The announcement comes despite a warning by Washington that an Iranian upgrade would violate UN resolutions and claims by Israeli Prime Minister Benjamin Netanyahu that Tehran is moving closer to making a nuclear bomb.
Atomic Energy Organization chief Fereydoon Abbasi Davani said new centrifuges with "a higher efficiency" were being installed at Iran's Natanz site, which uses the machines to enrich uranium gas by spinning it at supersonic speeds.
"The installation of new centrifuges at Natanz site started about a month ago... The process is ongoing," Abbasi Davani said in his announcement, which was reported by local media.
He did not reveal how many centrifuges were installed but said: "These centrifuges have a higher efficiency and are used specifically to enrich uranium to less than 5 percent, and not to 20 percent" - the purity regarded as being a short step from that which is required to make a nuclear bomb.

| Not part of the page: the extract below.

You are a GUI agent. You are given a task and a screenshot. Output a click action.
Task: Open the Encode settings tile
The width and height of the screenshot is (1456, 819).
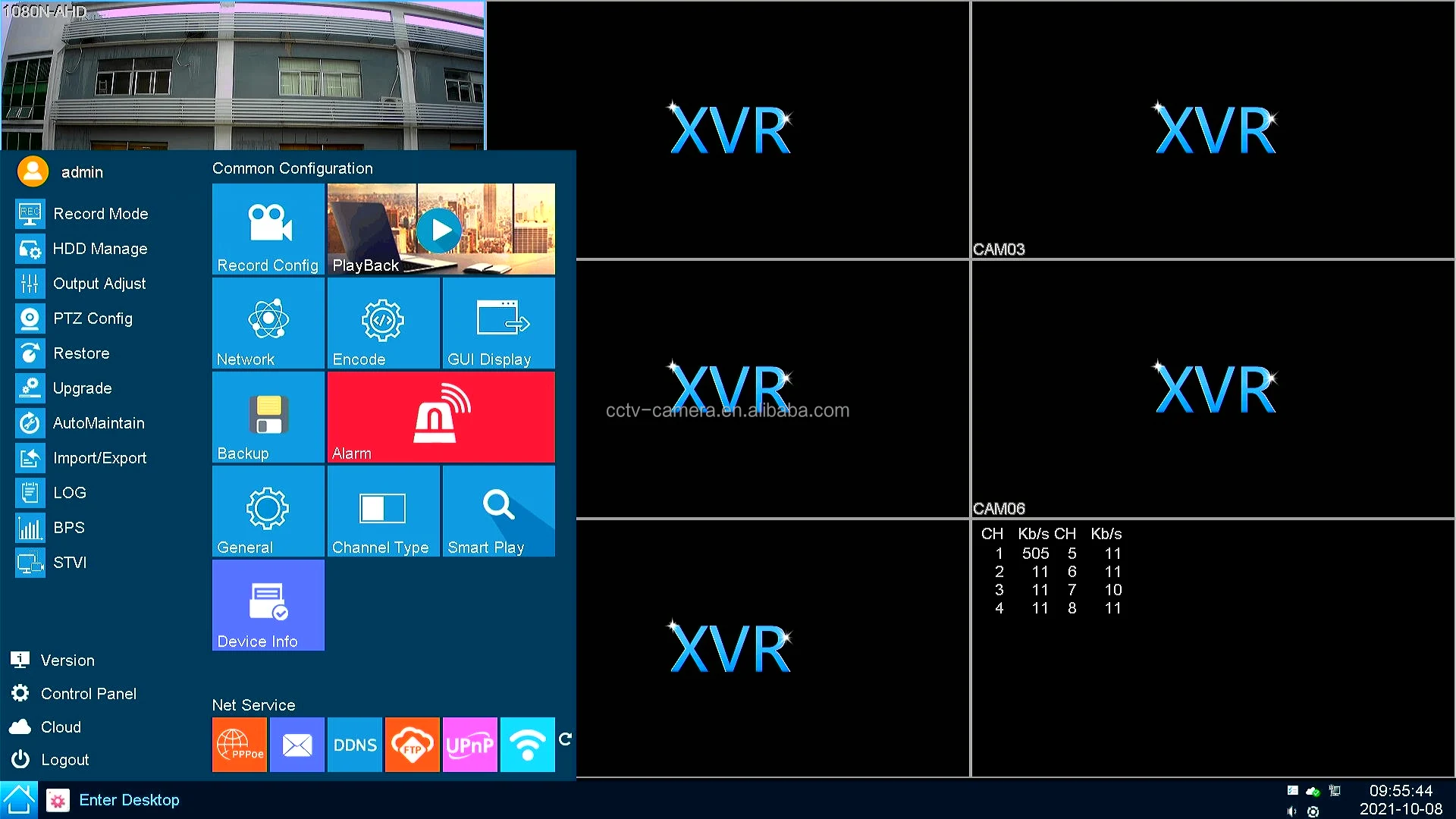pyautogui.click(x=383, y=323)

Iran had indicated to the UN nuclear watchdog its intention to install the new generation equipment, according to a document seen by AFP at the end of January.
The International Atomic Energy Agency document said that Iran informed it in a letter dated January 23 that "centrifuge machines type IR2m will be used in Unit A-22" at the Fuel Enrichment Plant at Natanz.
The IAEA replied in a letter dated January 29 asking for more information on the announcement.
Two days later White House spokesman Jay Carney warned that Iran's plans to install more modern equipment at Natanz was a "further escalation" in the showdown over its atomic programme.